*** Opening Extracted material ***
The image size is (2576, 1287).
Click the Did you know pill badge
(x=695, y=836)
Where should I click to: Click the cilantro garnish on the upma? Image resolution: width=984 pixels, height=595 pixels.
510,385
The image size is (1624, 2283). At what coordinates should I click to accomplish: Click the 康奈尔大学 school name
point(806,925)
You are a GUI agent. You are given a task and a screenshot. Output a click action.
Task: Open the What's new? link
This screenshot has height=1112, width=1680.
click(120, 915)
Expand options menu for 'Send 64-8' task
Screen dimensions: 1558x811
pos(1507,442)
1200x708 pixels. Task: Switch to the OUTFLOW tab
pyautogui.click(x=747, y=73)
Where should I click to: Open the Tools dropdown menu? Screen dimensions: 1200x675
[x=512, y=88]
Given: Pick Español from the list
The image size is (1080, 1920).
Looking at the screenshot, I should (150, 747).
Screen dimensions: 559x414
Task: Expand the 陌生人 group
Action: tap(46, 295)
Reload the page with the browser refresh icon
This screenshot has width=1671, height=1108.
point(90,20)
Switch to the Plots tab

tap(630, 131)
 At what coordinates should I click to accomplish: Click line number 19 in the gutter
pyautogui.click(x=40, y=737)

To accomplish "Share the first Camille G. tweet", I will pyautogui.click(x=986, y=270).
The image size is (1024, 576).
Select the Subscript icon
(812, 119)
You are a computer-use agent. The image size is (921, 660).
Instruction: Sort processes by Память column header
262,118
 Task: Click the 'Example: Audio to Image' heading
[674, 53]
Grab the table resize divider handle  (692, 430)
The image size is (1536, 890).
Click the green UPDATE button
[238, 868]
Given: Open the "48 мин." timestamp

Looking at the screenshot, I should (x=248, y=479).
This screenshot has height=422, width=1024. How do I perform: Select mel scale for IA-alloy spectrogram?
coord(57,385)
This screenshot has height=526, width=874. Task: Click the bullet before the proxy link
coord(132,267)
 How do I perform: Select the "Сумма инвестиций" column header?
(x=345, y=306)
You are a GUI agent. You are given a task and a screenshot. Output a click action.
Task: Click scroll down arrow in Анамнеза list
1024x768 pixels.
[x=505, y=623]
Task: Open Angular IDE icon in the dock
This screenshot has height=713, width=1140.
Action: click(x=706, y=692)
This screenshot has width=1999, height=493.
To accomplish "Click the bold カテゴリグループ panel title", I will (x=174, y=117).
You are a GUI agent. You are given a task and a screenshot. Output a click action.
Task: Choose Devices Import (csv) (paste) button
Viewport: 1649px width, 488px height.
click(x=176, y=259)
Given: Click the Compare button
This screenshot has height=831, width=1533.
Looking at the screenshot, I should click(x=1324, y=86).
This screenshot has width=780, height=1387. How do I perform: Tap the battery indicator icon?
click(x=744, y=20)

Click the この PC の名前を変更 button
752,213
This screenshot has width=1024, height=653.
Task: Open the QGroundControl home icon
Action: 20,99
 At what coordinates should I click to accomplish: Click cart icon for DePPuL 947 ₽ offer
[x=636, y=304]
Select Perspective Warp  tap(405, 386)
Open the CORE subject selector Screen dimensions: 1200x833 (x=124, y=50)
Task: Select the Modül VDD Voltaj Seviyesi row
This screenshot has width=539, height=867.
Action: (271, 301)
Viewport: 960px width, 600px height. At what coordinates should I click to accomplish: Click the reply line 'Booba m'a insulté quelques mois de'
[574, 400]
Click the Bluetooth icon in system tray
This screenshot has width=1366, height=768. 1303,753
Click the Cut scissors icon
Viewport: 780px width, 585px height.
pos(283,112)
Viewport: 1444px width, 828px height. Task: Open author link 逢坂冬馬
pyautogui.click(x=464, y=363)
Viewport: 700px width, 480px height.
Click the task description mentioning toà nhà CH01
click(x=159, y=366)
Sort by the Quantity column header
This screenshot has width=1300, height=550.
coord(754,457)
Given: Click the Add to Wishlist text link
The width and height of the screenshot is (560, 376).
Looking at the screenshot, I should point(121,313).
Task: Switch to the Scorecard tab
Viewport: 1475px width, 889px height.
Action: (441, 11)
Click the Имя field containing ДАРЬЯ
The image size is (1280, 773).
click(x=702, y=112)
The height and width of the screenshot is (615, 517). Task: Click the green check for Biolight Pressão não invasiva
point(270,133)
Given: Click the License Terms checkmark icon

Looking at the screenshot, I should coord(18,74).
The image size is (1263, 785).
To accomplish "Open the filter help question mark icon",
*** Closing Extracted material ***
Brief —
In the entries above, find the line containing "The width and". Set down that line and every line after it through the last one, exactly and alone.

Response to this task —
The width and height of the screenshot is (560, 376).
Looking at the screenshot, I should point(121,313).
Task: Switch to the Scorecard tab
Viewport: 1475px width, 889px height.
Action: (441, 11)
Click the Имя field containing ДАРЬЯ
The image size is (1280, 773).
click(x=702, y=112)
The height and width of the screenshot is (615, 517). Task: Click the green check for Biolight Pressão não invasiva
point(270,133)
Given: Click the License Terms checkmark icon

Looking at the screenshot, I should coord(18,74).
The image size is (1263, 785).
To accomplish "Open the filter help question mark icon",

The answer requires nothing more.